Problem statement
Locate, in the data below, the line that contains "Switch to the Produktdaten sub-tab" and the line that contains "Given: Uncheck the child_job checkbox"; reproduce exactly those two lines and every line between them, nothing more.

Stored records
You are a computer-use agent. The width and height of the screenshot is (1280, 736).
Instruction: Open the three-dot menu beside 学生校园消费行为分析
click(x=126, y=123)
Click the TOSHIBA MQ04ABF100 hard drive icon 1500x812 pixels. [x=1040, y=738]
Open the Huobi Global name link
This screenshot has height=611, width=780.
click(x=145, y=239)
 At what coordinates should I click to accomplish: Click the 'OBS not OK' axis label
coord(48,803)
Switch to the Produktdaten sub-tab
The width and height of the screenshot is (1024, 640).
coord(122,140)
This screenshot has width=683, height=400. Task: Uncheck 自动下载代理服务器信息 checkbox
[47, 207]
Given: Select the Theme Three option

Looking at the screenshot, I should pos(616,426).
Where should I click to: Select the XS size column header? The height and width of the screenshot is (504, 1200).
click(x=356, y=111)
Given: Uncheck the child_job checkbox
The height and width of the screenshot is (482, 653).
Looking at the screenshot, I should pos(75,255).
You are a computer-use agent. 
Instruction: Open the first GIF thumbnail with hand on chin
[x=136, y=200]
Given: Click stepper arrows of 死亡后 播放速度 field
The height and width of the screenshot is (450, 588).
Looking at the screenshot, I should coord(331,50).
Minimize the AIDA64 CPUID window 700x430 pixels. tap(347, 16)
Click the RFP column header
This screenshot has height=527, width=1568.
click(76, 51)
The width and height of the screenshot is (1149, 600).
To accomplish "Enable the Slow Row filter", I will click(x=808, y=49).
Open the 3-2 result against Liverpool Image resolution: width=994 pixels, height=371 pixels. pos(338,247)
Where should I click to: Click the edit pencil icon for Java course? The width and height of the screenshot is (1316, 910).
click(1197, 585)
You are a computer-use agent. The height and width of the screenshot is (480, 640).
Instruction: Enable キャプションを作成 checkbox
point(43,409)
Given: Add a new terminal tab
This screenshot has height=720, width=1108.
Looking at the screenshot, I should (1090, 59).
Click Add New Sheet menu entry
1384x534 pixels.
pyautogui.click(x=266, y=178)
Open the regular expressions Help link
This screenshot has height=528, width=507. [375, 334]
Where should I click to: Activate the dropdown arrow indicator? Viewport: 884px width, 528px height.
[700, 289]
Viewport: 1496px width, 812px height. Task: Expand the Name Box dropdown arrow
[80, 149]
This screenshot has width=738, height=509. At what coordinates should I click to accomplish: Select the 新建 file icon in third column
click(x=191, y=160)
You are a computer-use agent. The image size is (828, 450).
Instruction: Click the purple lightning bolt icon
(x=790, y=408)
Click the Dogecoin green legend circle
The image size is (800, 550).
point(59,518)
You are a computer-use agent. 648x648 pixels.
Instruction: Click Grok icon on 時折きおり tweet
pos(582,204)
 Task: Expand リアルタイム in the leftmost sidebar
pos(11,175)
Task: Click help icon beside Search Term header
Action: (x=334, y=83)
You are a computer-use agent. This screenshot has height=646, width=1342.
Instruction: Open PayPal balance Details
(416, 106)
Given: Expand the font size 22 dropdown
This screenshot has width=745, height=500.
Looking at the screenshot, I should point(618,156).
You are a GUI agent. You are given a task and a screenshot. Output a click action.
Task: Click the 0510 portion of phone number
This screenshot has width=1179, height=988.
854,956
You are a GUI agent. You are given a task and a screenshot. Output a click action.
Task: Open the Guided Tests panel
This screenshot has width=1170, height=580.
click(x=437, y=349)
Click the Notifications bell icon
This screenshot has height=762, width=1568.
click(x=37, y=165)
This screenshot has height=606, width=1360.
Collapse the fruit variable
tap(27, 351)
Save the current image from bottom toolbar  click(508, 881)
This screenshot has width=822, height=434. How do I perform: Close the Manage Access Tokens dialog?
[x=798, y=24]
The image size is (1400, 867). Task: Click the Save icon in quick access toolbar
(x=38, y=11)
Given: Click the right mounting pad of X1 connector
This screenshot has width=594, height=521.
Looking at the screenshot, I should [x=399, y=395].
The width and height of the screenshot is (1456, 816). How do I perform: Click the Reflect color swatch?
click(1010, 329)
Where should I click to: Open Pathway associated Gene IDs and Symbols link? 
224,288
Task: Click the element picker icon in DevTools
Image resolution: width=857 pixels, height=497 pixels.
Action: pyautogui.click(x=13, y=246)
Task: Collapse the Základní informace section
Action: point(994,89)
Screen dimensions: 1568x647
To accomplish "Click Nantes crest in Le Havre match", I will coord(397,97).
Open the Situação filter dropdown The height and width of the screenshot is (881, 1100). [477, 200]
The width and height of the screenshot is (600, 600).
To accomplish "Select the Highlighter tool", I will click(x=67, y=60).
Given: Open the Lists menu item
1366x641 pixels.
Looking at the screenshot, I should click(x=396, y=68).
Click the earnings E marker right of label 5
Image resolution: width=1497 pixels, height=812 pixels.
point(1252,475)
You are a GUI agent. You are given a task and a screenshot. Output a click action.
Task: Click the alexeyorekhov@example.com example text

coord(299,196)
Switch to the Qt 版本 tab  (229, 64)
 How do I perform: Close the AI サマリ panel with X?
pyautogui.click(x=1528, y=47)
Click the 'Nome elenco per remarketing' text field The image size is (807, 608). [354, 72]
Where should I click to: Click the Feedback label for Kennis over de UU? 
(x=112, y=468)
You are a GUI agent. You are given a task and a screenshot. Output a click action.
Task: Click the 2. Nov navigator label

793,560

Your response
Switch to the Produktdaten sub-tab
The width and height of the screenshot is (1024, 640).
coord(122,140)
This screenshot has width=683, height=400. Task: Uncheck 自动下载代理服务器信息 checkbox
[47, 207]
Given: Select the Theme Three option

Looking at the screenshot, I should pos(616,426).
Where should I click to: Select the XS size column header? The height and width of the screenshot is (504, 1200).
click(x=356, y=111)
Given: Uncheck the child_job checkbox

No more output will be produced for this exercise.